Well, those bugs were doing quite nicely, unnoticed, on your plants. When the plant is growing well, it stays ahead of the bugs and a variety of natural predators also helps. We bring the plants inside to the stresses of a low light, low humidity life style. We don’t invite the predators in because they make lousy house guests. Suddenly an insignificant population of bugs is given the ideal circumstances to flourish and flourish they do. Plants survive indoors; bugs flourish. It’s not fair but who told you life would be fair. Knowing the potential problem is one thing. Knowing what to do about it is another. When your plants are still outside in the fall, take some preventative action. It will make winter life indoors a bit easier.

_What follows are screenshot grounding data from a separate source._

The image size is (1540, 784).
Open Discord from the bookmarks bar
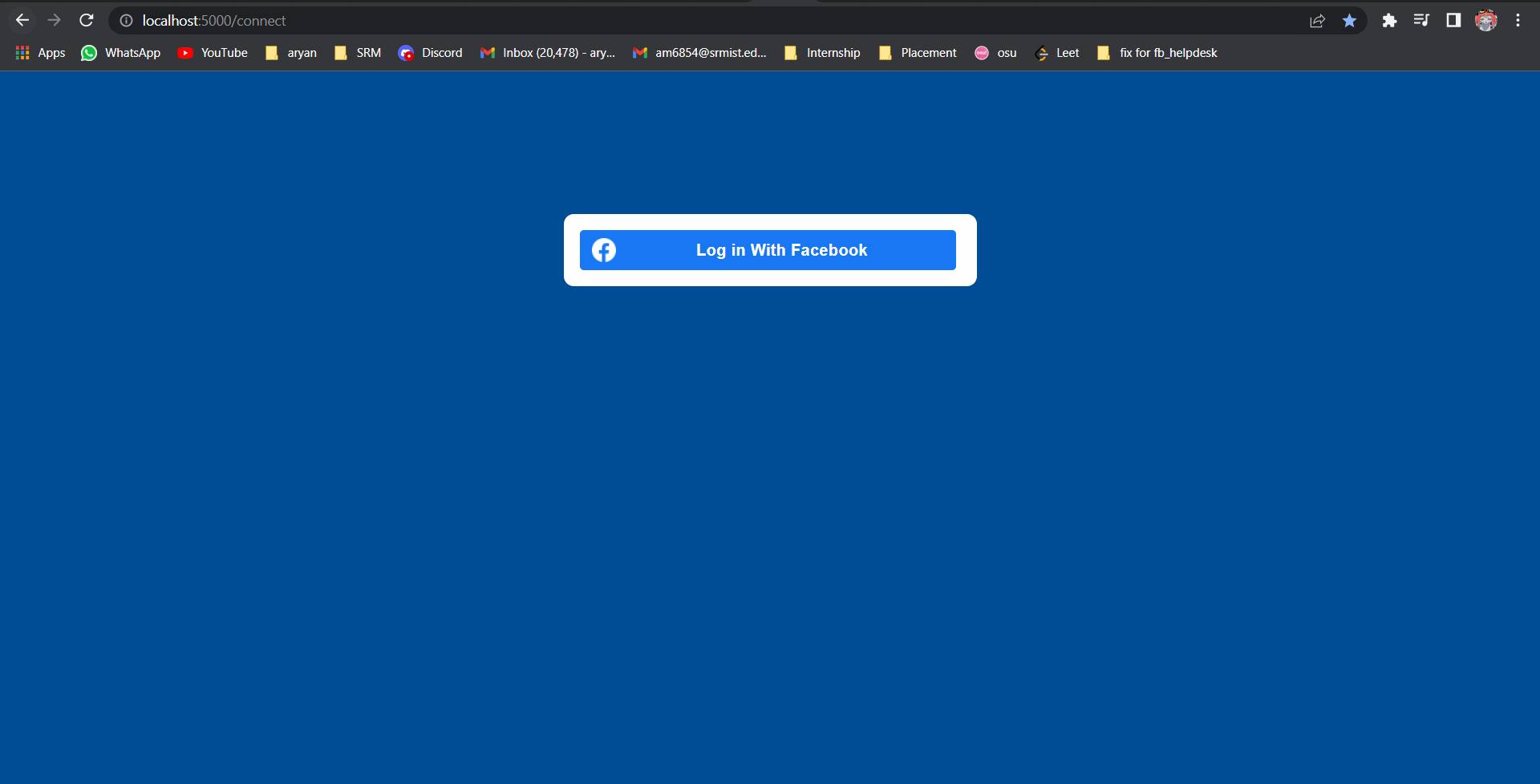(431, 53)
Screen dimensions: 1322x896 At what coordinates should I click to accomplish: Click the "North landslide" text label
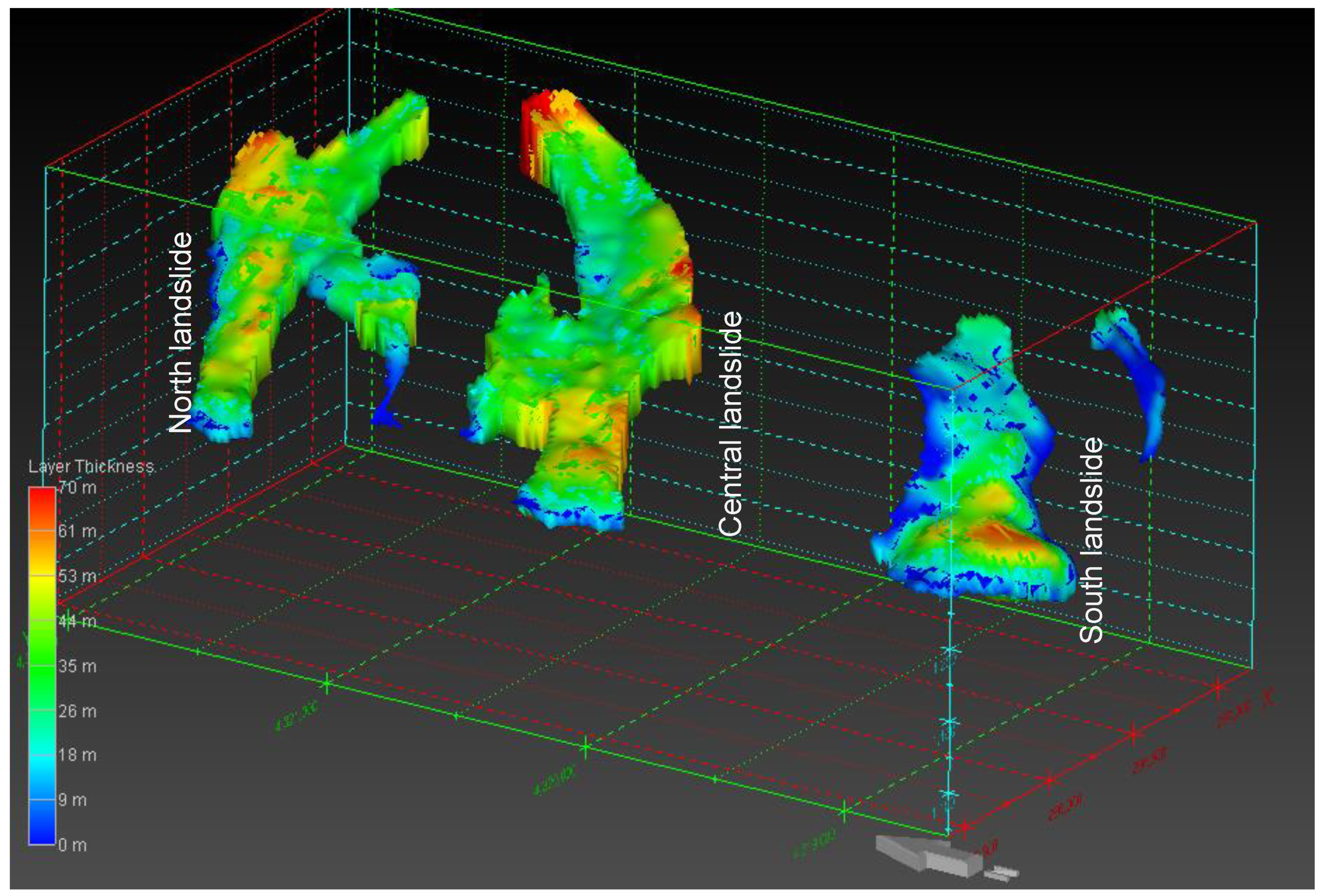[181, 333]
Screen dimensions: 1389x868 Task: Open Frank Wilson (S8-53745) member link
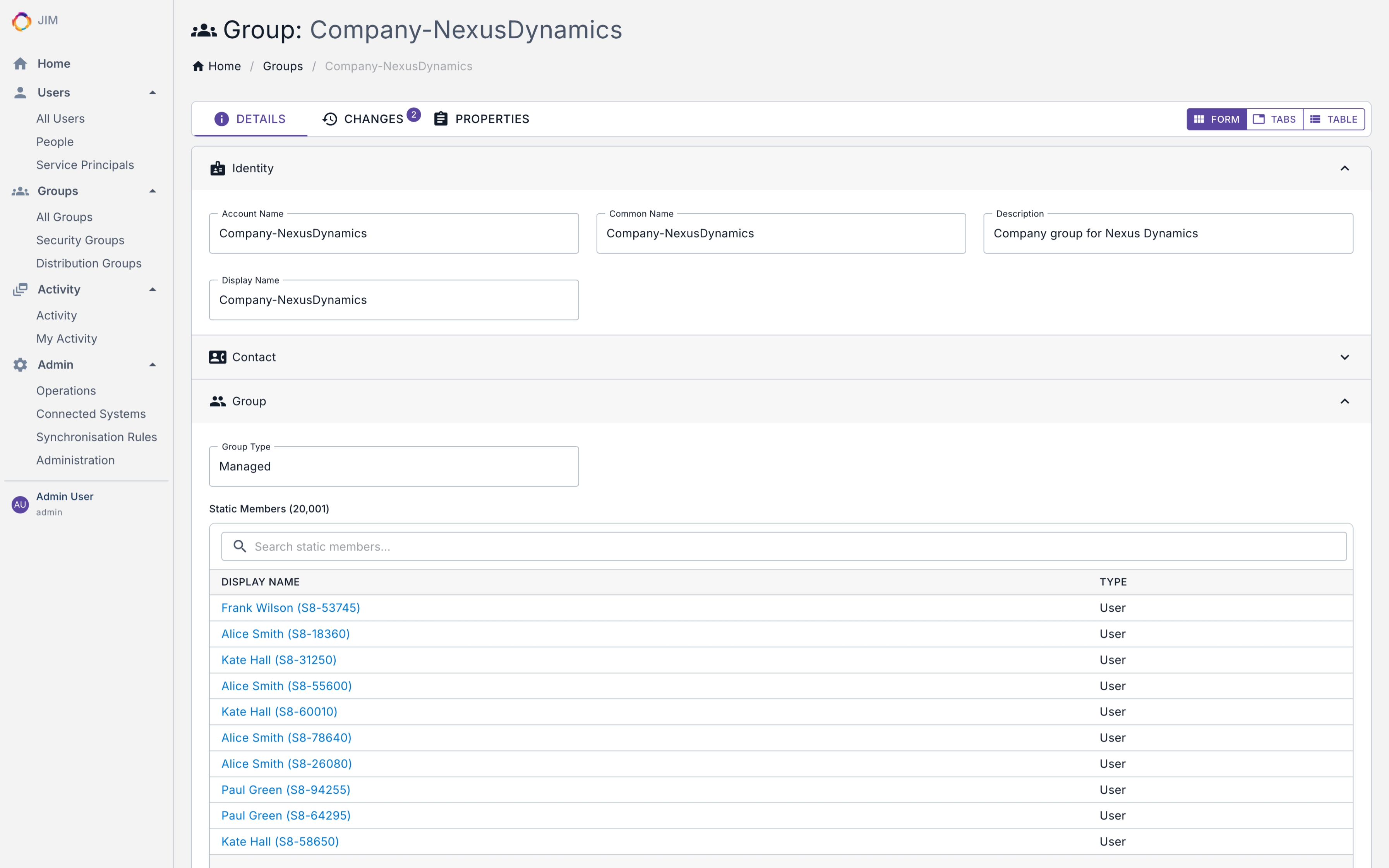290,607
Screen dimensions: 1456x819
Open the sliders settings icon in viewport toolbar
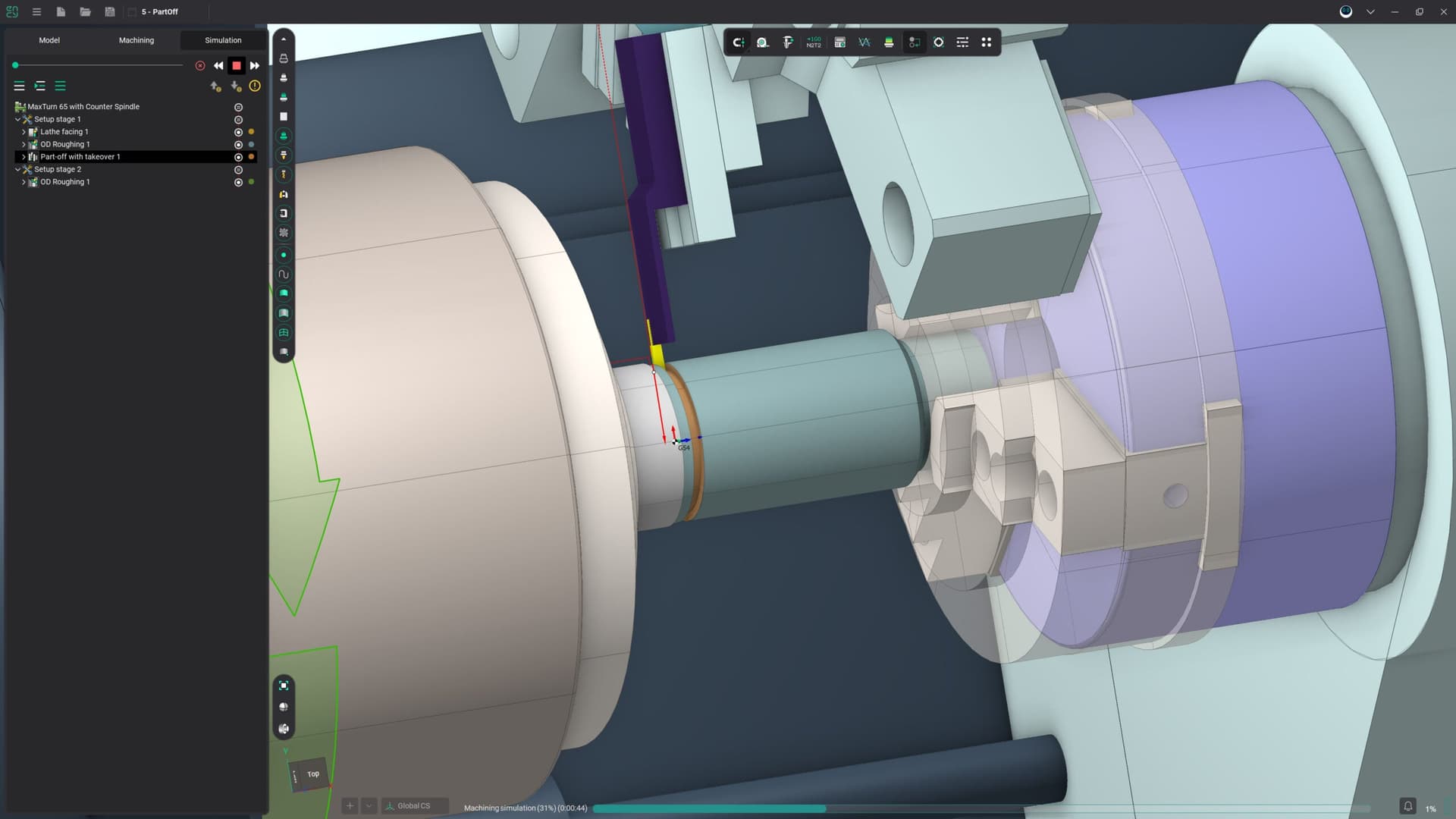pos(962,42)
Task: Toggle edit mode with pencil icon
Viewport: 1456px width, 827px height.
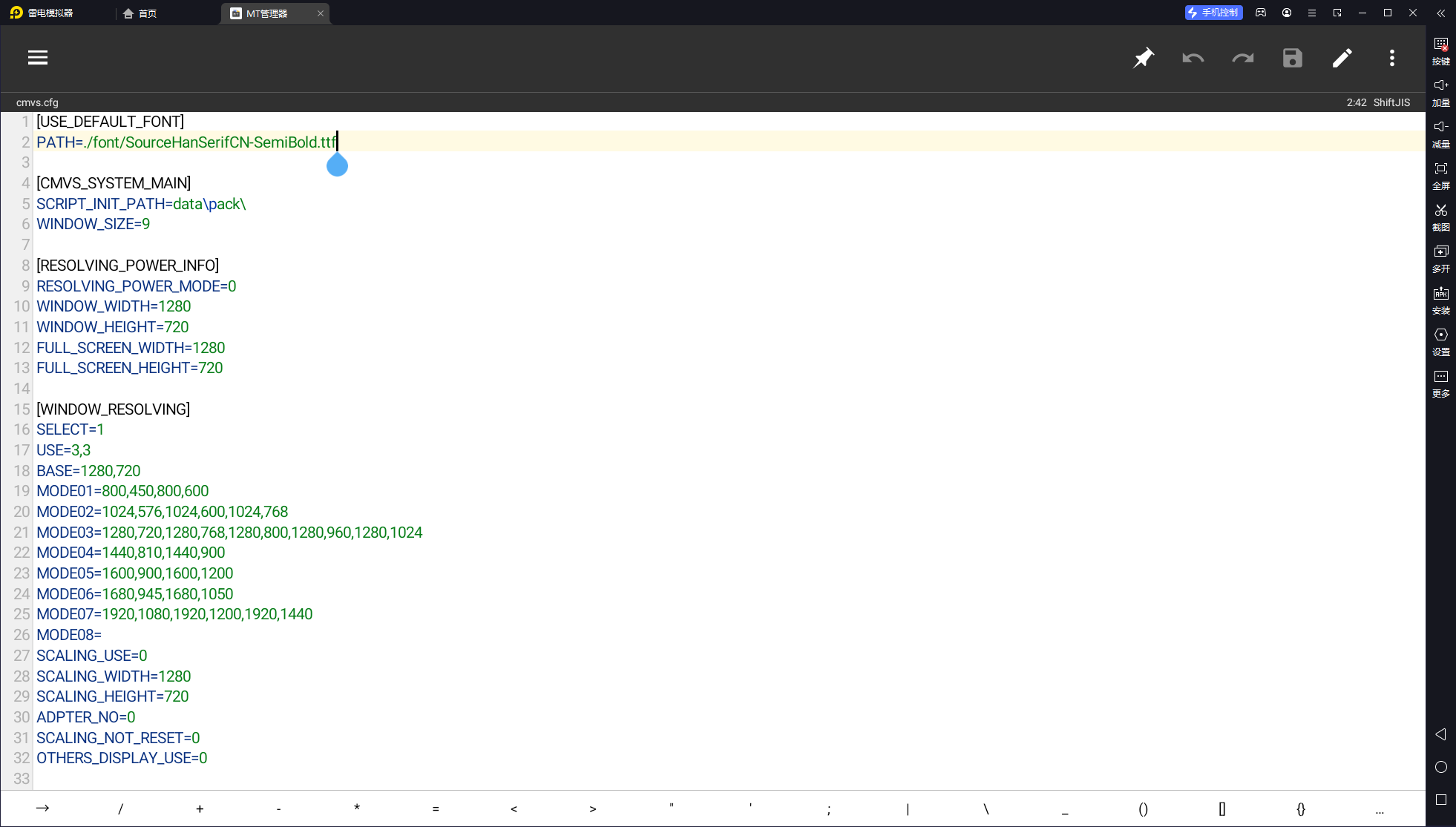Action: click(x=1342, y=58)
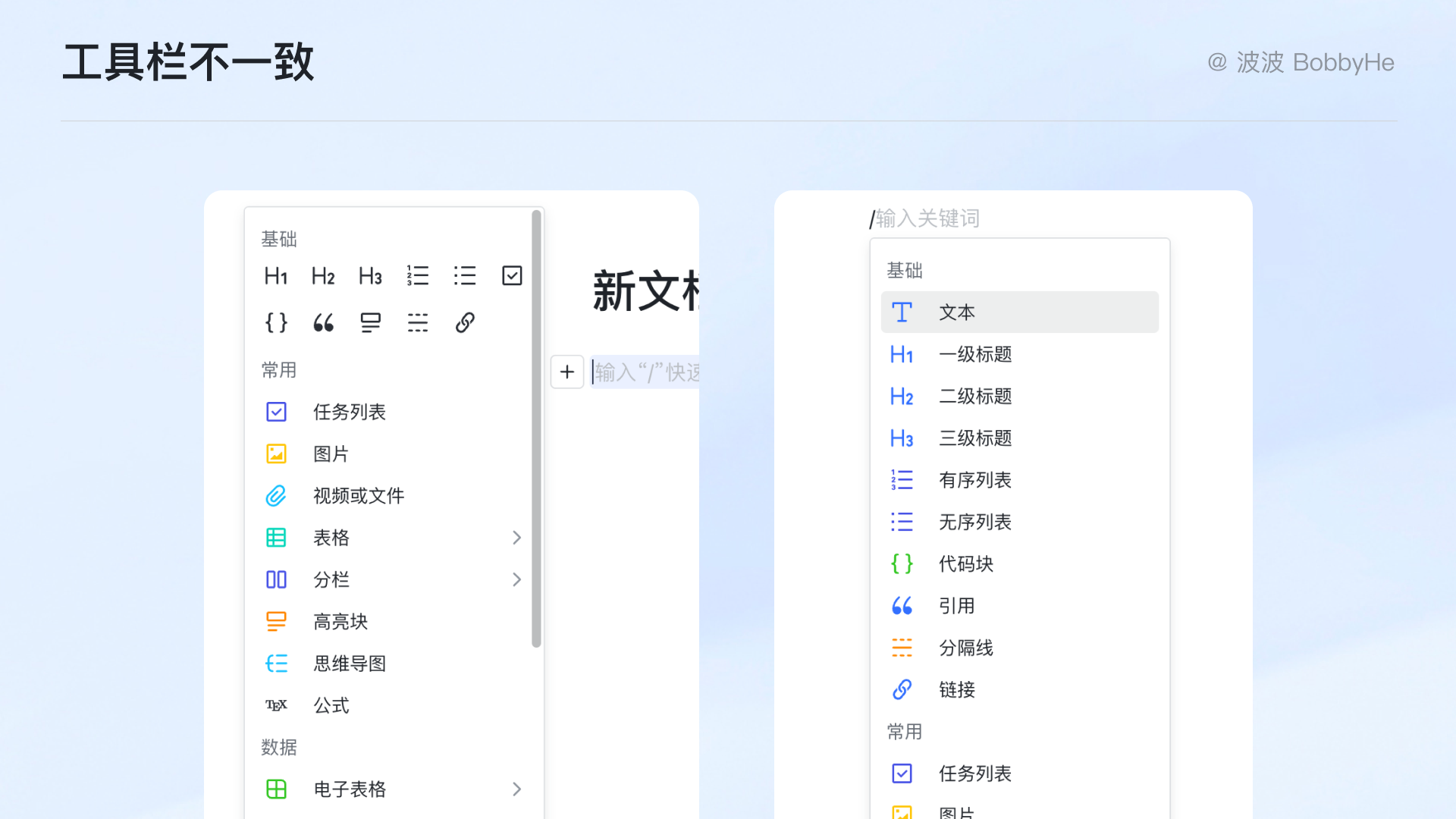Expand the 电子表格 spreadsheet submenu arrow
Screen dimensions: 1456x819
tap(516, 789)
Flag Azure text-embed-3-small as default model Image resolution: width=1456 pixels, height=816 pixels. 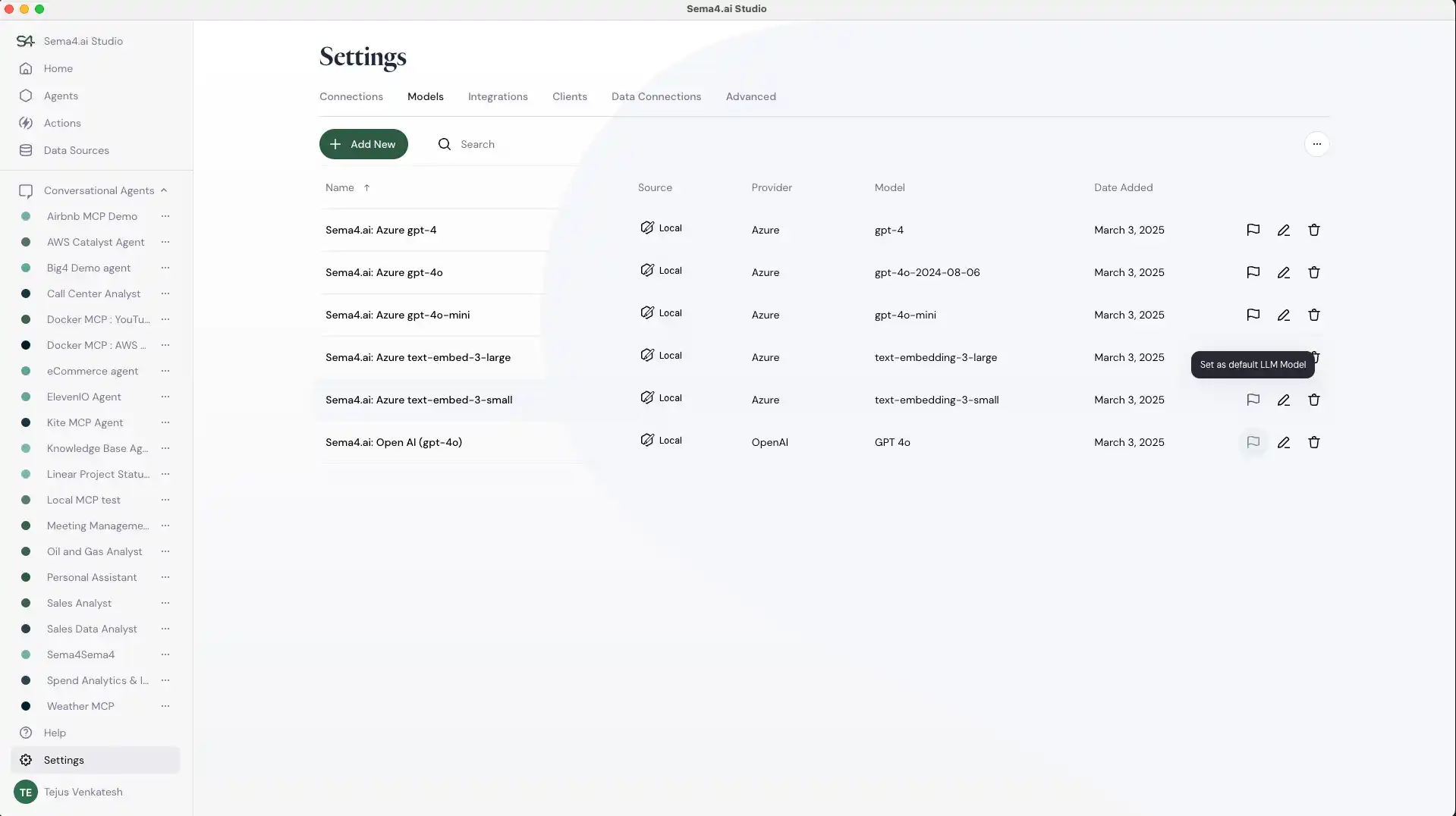point(1253,400)
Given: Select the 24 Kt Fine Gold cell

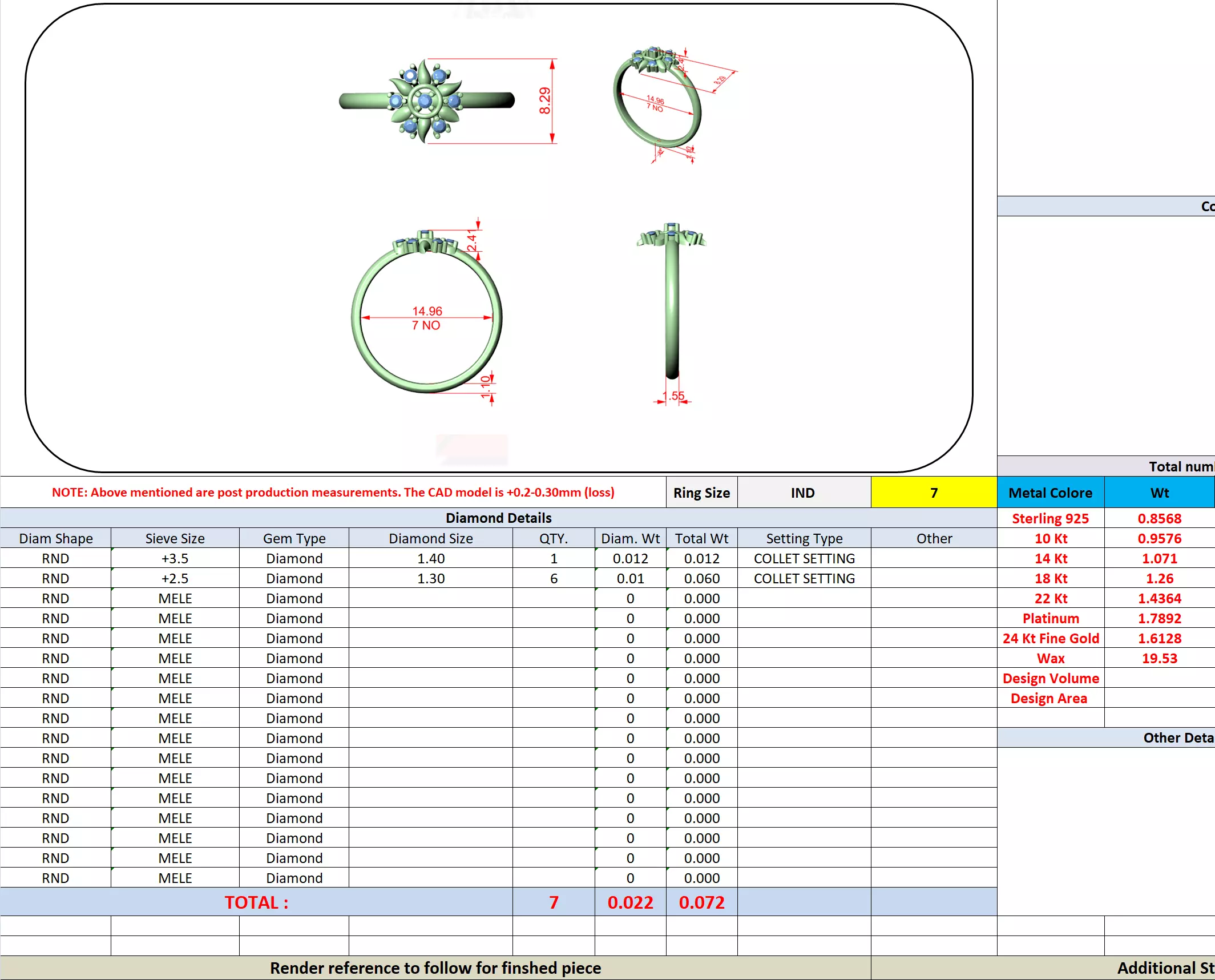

hibiscus, spraying Control Bugs Before Moving Plants
On my Hibiscus, I have two main pests. Spider mites and Whiteflies both have an affinity for Hibiscus and for many other plants that we migrate with the seasons. Spraying is the answer and it’s easier outside. Less mess. Less smell. Less collateral damage. These pests are relatively easy to kill as adults. I use a product called Trounce, although there are several others. It is a mixture of insecticidal soap and pyrethrum, an organic insecticide. The secret to success is realizing what it does or more importantly what it does not do. It is a contact insecticide. It must directly contact these bugs as you apply it. There is no residual action and tomorrow’s egg hatch will be unaffected. These pests both have very short life cycles of 4 – 5 days. Spray on Monday – spray again next Monday and you have missed a generation. Before my Hibiscus comes in, I spray it, every other day, at least 3-4 times. Again the trick is to contact the bugs and they live mostly on the underside of the leaves so get up and under with that spray for the greatest effect. Whitefly, fly less in the dark, so try spraying in the evening when they are sitting still on the leaves. That seems to solve most of the problem.


The Winter Reappearance!
Somehow, from somewhere, in late winter, the white fly,(picture right,) seem to magically reappear. So do the spider mites but on Hibiscus the Whitefly are much more obvious. I have a simple solution. I don’t like spraying, even the mild organic sprays, indoors. It’s messy. By March when the bugs may be starting to bug you; the plant is straggly, dropping leaves and generally unattractive. You don’t want it to get so large next summer that bringing it in next fall requires a bigger house. Pruning is the simple solution to both problems.

Pruning: When and How?
My pruning technique for Hibiscus could be described as vicious.

In The Spring!
By the time the weather is warm enough for our Hibiscus to move outside it will have started to grow quite nicely. The gorgeous blooms, the reason for all of this effort, develop at the end of the new growth. The wintering and pruning program has produced an abundance of that growth and your deck should be filled with blooms all summer on a plant that is compact and well shaped.